Banyak murid dikerahkan Pa Bahrum mencari motor E, dicari ke depan Musholla, ke koridor pinggir, ke Gang Selot, ke parkiran mobil. Tak satupun berhasil menemukan. Jelas tidak akan ketemu, karena tidak ada satupun menyangka motor itu ada di dalam kelas! E sudah tidak karuan, mukanya merah padam, dan dilanjutkan dengan tangis yang pecah dan meledak. Jelas E khawatir, karena motor baru bapak nya “dihilangkan” olehnya.

Ditengah kekhawatiran kelima pemuda ini, memang ada 1 orang yang mencoba menetralisir dengan memberikan petunjuk keberadaan motor. Mungkin keberadaan Pa Bahrum membuat orang ini cukup gentar.

“Gua rasa ada yang jail, E, coba lu cari di kelas, siapa tahu diumpetin di sana.” sok bijak pemuda ini bertutur.

E pun tersadar. Dia benar-benar baru “ngeh” jika diantara seluruh kelas, ada satu ruang kelas yang tertutup rapat yaitu Phy3. Berlari E menghampiri kelas Phy3, dibuka pintunya dan,

“Hah, ini motor gua! Siapa yang taruh sini!”teriak E memecah kekhawatiran orang. Semua lega, semua cekikikan. Tawa muncul membahana, bukan hanya karena motor itu ditemukan, tapi tawa karena kelucuan-kelucuan dalam proses “penghilangan” itu. Banyak yang kagum karena kenekatan itu, banyak yang marah karena bikin susah, banyak dan banyak juga yang maklum karena merasa itu hal biasa, toh sering juga “penghilangan” terjadi.

“Siapa yang taruh motor ini disini!” galak Pa Bahrum bertanya.

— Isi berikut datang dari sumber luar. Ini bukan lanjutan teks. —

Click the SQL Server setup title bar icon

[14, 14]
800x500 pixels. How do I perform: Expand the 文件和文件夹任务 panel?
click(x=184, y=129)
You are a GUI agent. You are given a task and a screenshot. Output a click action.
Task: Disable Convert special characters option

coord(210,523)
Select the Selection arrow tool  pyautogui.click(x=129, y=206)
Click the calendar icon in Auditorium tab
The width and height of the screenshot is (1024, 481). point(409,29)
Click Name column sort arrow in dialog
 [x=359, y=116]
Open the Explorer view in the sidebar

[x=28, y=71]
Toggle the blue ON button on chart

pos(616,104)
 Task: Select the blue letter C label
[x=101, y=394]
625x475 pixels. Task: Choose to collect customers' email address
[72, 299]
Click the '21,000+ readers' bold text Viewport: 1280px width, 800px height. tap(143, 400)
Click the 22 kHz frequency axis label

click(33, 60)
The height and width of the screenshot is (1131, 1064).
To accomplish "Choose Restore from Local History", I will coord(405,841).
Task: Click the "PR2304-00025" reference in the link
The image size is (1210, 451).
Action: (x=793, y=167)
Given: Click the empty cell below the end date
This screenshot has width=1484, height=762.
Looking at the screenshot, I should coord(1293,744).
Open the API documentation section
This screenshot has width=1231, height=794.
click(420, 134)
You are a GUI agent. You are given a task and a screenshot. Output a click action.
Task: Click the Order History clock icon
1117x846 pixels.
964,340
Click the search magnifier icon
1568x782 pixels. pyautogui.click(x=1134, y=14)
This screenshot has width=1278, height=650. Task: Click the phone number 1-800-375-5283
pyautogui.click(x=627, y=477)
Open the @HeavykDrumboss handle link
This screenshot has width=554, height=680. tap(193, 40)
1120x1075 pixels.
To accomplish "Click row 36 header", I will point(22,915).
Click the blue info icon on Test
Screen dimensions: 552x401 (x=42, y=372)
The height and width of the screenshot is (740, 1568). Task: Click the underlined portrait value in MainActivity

Dengan takut, C menjawab ragu,

“Saya, Pa.”

“Kamu ikut saya ke kantor, siapa lagi!” Pa Bahrum tahu persis tidak mungkin motor sebesar itu digeser sendirian masuk kelas.

“Saya, Pa” serempak keempat pemuda lain tunjuk tangan.

Digiringlah kelima pemuda itu ke kantor guru, diceramahi, dinasihati, dan tentunya dibentak. Kelima pemuda itu memang minta maaf pada E, namun sampai beberapa hari berikutnya E memang mengalami trauma. Agak waspada jika membawa motor.

Sementara kelima pemuda ini, tetap jahil, tetap konyol, dan tetap mencari mangsa “penghilangan” lain yang tentunya bobotnya lebih ringan. Bisa dikatakan proses “penghilangan” motor sampai sekarang menjadi semacam masterpiece mereka, layaknya David Copperfield yang berhasil menghilangkan Tugu Monas.